SlingPlayer for iPhone may be facing opposition from AT&TAn apparent delay in the approval of SlingPlayer's release on the App Store, coupled with unconfirmed reports that AT&T isn't keen on seeing the device make its way to the iPhone, has led to speculation that the wireless carrier is seeking to have the software rejected in its current form.
Formally announced at January's Macworld Expo with an expected release date of March, the SlingPlayer Mobile application promised to allow iPhone users to stream live television over WiFi or 3G by tapping into home TV setups equipped with a Slingbox. A built-in remote control function would reportedly allow for channel surfing and DVR setup.
Sling Media announced on March 26th that it had submitted the highly-anticipated application to the App Store for Apple's approval. It's been three weeks since then and the app has yet to gain Apple's approval, suggesting something is holding up its release.
During a media event to preview its iPhone 3.0 software last month, the iPhone maker touted its turnaround times on certifying applications for inclusion on the download service, saying it had approved 96% of apps submitted during the preceding two weeks, with 98% of those apps seeing approval in less than 7 days. So by the company's own standards, SlingPlayer's approval status has fallen below the curve.
Now, a new — albeit unconfirmed — report is fueling speculation that something may have gone awry during the application's approval process. BGR is citing an unverified source who claims that Apple plans to deny the application in its current form because AT&T has expressed concerns about its potential to saturate its 3G network.
Assuming the claim is accurate, Sling Media may need to alter the application to function along the lines of Skype for iPhone, which will operate over a WiFi connection but not 3G wireless networks. Such a move would obviously curb the appeal of the Sling application, making it inoperable more often than not. The claim is dubious, however, given that a version of SlingPlayer runs on several other AT&T devices like the BlackBerry Bold.
For its part, Sling Media has said that is has received no official word from Apple on the status of its submission.

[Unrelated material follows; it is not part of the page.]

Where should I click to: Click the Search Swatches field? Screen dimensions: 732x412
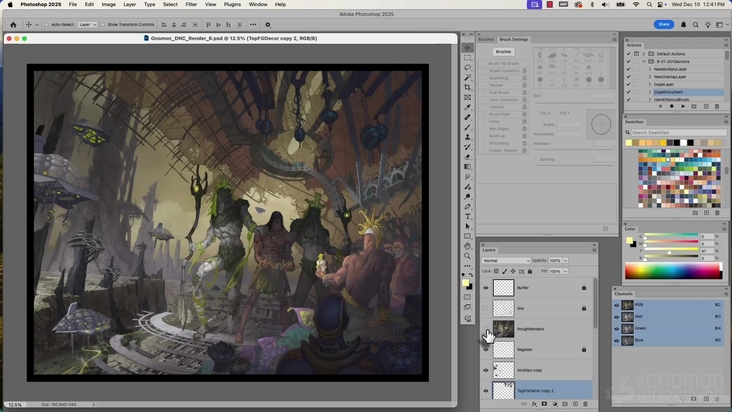click(668, 132)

Meanwhile, industry watchers are taking advantage of the matter to speculate that AT&T may have ulterior motives for requesting that Apple deny the application, if it indeed has chosen to do so. In particular, it's theorized that the wireless carrier may be close to making good on a promise to launch a similar service that would allow iPhone users to steer video recorders for its U-verse digital TV offering from their handsets.
A little over two weeks ago AT&T abruptly altered its terms of service to prevent services like SlingPlayer from running on its network, explicitly prohibiting "customer initiated redirection of television or other video or audio signals via any technology from a fixed location to a mobile device."
The carrier later reverted the terms of service, saying the change was a mistake.